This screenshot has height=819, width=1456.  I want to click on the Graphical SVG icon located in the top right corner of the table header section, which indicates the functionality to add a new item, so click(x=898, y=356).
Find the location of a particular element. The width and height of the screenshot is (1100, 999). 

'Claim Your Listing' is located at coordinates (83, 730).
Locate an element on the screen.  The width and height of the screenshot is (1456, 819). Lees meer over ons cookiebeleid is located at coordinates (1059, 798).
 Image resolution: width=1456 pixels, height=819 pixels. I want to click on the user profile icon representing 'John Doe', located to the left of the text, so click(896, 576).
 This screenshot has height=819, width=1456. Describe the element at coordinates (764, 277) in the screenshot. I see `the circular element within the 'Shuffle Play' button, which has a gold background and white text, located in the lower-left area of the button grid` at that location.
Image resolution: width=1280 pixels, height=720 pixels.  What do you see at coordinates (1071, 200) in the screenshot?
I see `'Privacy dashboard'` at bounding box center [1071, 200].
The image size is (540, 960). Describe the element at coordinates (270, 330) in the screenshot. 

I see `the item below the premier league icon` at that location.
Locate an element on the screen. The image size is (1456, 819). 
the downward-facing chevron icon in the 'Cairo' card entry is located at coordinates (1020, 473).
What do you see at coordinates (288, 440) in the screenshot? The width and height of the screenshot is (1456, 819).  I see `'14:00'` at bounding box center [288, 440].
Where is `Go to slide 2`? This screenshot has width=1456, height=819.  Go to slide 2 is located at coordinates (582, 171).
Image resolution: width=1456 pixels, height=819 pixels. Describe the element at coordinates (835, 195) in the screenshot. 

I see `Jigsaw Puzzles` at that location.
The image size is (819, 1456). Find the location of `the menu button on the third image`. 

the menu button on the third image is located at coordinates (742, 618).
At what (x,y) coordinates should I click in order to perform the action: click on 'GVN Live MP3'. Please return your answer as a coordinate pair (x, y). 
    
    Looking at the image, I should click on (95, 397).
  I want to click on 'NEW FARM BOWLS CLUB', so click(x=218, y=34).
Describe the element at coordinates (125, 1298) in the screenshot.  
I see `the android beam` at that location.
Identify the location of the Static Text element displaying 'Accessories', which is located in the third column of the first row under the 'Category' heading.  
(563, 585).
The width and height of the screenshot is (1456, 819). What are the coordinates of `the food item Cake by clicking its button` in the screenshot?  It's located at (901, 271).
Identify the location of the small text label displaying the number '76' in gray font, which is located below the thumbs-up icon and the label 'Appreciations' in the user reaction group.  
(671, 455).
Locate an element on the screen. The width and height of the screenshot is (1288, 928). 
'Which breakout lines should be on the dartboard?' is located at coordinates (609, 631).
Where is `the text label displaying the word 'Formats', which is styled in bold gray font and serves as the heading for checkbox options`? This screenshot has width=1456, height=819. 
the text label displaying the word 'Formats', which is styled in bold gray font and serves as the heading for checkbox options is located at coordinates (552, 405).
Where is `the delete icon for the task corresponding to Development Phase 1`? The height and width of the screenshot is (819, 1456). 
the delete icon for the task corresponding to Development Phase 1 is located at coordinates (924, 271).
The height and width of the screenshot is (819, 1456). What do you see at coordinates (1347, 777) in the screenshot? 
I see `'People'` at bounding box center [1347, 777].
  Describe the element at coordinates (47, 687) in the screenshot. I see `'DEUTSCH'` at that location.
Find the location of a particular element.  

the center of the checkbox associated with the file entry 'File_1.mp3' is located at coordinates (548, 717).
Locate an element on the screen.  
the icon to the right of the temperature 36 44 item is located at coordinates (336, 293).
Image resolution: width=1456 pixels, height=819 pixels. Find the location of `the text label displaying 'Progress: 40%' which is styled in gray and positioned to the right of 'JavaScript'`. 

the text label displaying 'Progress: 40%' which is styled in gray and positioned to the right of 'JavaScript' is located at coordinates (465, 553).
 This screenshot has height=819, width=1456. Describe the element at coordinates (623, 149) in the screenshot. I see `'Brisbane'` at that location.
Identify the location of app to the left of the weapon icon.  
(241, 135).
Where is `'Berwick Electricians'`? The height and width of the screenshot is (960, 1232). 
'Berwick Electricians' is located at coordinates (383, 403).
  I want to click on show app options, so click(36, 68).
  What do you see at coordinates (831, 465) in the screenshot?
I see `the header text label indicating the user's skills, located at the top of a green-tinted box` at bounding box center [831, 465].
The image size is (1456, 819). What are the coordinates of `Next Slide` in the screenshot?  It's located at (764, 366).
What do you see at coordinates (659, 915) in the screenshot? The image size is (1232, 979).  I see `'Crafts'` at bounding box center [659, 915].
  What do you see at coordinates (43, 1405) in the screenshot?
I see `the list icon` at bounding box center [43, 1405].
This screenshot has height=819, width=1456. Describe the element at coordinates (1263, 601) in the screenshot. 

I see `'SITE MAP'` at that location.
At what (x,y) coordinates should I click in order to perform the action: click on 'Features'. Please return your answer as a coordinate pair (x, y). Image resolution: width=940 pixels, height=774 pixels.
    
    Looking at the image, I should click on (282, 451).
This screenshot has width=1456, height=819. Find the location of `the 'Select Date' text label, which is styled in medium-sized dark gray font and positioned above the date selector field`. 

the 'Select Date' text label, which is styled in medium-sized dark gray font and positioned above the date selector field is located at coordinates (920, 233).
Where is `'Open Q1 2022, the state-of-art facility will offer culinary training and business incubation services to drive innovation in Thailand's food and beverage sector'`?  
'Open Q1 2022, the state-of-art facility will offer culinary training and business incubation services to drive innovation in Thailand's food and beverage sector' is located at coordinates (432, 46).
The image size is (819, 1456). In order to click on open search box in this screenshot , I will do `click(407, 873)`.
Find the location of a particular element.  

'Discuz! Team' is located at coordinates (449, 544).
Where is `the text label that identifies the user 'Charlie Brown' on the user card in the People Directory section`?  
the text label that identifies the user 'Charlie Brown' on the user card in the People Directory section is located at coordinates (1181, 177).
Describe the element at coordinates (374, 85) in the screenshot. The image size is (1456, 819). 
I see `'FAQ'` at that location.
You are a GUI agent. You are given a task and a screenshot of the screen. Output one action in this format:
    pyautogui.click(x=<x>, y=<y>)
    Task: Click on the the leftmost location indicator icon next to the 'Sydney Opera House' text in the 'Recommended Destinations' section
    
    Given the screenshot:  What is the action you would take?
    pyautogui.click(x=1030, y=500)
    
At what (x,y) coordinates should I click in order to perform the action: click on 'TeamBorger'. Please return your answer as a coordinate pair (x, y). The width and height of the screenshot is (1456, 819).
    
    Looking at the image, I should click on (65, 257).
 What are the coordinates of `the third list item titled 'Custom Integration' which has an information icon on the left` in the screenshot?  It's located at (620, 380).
· · ·
Your objective: Can you reproduce the material verbatim, from its very first line through the line containing "coordinates (83, 730).", with that line included?

Solution:
This screenshot has height=819, width=1456.  I want to click on the Graphical SVG icon located in the top right corner of the table header section, which indicates the functionality to add a new item, so click(x=898, y=356).
Find the location of a particular element. The width and height of the screenshot is (1100, 999). 

'Claim Your Listing' is located at coordinates (83, 730).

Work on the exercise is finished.